Objectives: Large Language Models (LLMs) such as ChatGPT and Med-PaLM have excelled in various medical question-answering tasks. However, these English-centric models encounter challenges in non-English clinical settings, primarily due to limited clinical knowledge in respective languages, a consequence of imbalanced training corpora. We systematically evaluate LLMs in the Chinese medical context and develop a novel in-context learning framework to enhance their performance. Materials and Methods: The latest China National Medical Licensing Examination (CNMLE-2022) served as the benchmark. We collected 53 medical books and 381,149 medical questions to construct the medical knowledge base and question bank. The proposed Knowledge and Few-shot Enhancement In-context Learning (KFE) framework leverages the in-context learning ability of LLMs to integrate diverse external clinical knowledge sources. We evaluated KFE with ChatGPT(GPT3.5), GPT4, Baichuan2-7b, and Baichuan2-13B in CNMLE-2022 and further investigated the effectiveness of different pathways for incorporating LLMs with medical knowledge from seven distinct perspectives. Results: Directly applying ChatGPT failed to qualify for the CNMLE-2022 at a score of 51. Cooperated with the KFE framework, the LLMs with varying sizes yielded consistent and significant improvements. The ChatGPT's performance surged to 70.04 and GPT-4 achieved the highest score of 82.59. This surpasses the qualification threshold (60) and exceeds the average human score of 68.70, affirming the effectiveness and robustness of the framework. It also enabled a smaller Baichuan2-13B to pass the examination, showcasing the great potential in low-resource settings. This study shed light on the optimal practices to enhance the capabilities of LLMs in non-English medical scenarios.

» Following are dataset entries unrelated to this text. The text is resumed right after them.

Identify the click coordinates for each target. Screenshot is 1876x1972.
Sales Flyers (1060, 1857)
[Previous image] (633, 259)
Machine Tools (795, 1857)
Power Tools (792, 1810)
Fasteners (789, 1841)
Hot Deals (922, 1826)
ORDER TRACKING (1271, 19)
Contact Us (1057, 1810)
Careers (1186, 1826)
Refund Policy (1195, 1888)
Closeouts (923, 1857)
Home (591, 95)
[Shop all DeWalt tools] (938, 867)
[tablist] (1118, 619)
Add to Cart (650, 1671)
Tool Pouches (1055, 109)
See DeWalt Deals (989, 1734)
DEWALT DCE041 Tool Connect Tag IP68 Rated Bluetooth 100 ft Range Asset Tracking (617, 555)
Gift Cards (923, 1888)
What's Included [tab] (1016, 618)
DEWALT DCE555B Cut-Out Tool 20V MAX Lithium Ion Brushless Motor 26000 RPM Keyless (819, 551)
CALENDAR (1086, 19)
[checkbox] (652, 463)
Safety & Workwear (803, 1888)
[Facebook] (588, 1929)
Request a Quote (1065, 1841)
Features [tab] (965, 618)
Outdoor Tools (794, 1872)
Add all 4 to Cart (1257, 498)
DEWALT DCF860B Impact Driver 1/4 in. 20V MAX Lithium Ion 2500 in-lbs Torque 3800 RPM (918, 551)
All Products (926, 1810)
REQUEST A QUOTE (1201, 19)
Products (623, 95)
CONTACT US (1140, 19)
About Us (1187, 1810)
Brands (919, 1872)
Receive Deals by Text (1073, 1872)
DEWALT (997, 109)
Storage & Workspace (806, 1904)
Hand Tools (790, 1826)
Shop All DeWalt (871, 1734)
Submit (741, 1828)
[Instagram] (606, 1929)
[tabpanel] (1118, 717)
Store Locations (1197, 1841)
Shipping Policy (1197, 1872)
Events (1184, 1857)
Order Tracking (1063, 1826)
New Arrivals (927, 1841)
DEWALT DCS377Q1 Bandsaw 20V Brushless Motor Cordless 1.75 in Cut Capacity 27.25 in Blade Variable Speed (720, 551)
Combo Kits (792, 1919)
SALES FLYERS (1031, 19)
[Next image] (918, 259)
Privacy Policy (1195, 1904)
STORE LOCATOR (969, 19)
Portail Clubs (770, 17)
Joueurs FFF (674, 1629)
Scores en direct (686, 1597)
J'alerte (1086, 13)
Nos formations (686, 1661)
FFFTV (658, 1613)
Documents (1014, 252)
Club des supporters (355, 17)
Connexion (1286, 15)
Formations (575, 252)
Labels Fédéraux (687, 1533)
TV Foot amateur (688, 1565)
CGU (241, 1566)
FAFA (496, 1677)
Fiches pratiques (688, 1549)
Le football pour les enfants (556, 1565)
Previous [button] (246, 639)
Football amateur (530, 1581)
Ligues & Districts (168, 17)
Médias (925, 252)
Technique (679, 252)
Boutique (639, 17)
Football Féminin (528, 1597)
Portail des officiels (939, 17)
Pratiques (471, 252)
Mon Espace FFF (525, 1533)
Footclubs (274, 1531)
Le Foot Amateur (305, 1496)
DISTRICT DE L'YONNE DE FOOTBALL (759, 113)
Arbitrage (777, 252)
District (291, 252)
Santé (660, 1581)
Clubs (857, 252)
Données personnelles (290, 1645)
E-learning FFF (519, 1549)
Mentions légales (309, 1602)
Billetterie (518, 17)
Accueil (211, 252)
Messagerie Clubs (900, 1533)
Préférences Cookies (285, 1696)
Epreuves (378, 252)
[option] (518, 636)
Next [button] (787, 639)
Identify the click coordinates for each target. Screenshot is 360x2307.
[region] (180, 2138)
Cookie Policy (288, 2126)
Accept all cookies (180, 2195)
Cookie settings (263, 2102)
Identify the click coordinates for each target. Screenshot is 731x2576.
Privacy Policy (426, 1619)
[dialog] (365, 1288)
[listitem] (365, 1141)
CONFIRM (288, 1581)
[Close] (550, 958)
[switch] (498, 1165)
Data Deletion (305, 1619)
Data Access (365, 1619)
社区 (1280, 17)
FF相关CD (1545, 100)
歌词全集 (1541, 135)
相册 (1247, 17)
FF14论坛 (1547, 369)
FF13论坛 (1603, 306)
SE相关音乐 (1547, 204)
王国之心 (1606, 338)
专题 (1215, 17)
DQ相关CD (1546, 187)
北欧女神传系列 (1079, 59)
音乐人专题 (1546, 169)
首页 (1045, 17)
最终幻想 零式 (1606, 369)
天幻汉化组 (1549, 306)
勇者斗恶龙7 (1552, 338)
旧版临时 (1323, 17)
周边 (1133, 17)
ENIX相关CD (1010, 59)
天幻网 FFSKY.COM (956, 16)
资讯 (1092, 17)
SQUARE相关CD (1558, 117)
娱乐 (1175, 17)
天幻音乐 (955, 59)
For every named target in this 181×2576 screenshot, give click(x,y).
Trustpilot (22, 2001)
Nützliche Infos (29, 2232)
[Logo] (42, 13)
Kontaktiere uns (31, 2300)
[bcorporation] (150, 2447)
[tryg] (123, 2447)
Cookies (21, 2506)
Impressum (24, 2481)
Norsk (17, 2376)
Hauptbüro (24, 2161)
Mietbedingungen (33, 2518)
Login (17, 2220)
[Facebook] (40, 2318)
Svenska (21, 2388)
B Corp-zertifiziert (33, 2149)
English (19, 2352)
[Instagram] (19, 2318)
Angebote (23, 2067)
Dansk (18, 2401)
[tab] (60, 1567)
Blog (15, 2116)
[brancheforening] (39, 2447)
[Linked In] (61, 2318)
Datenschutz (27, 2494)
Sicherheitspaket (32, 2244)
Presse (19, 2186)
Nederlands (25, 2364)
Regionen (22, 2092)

翻译：目的：大型语言模型（如ChatGPT和Med-PaLM）在各类医学问答任务中表现出色。然而，这些以英语为中心的模型在非英语临床场景中面临挑战，主要原因是训练语料分布不均导致相应语言中临床知识的匮乏。本研究系统评估了大型语言模型在中文医疗语境下的表现，并开发了一种新颖的上下文学习框架以提升其性能。材料与方法：以最新版中国国家医师资格考试（CNMLE-2022）为基准。我们收集了53本医学教材和381,149道医学题目，构建医学知识库与题库。所提出的知识与少样本增强上下文学习（KFE）框架利用大型语言模型的上下文学习能力，整合多样化的外部临床知识源。我们基于CNMLE-2022，对ChatGPT（GPT3.5）、GPT4、百川2-7B和百川2-13B评估了KFE框架，并从七个不同视角进一步探究了将医学知识融入LLM的不同路径的有效性。结果：直接应用ChatGPT在CNMLE-2022中得分为51，未达到合格标准。配合KFE框架后，不同规模的大型语言模型均取得一致且显著的性能提升。ChatGPT得分跃升至70.04，GPT-4以82.59分取得最高成绩。该分数不仅超过了合格线（60分），还超越了人类平均分（68.70分），验证了该框架的有效性与鲁棒性。此外，KFE框架使规模较小的百川2-13B模型成功通过考试，展现了在低资源场景下的巨大潜力。本研究揭示了在非英语医疗场景中提升大型语言模型能力的最优实践路径。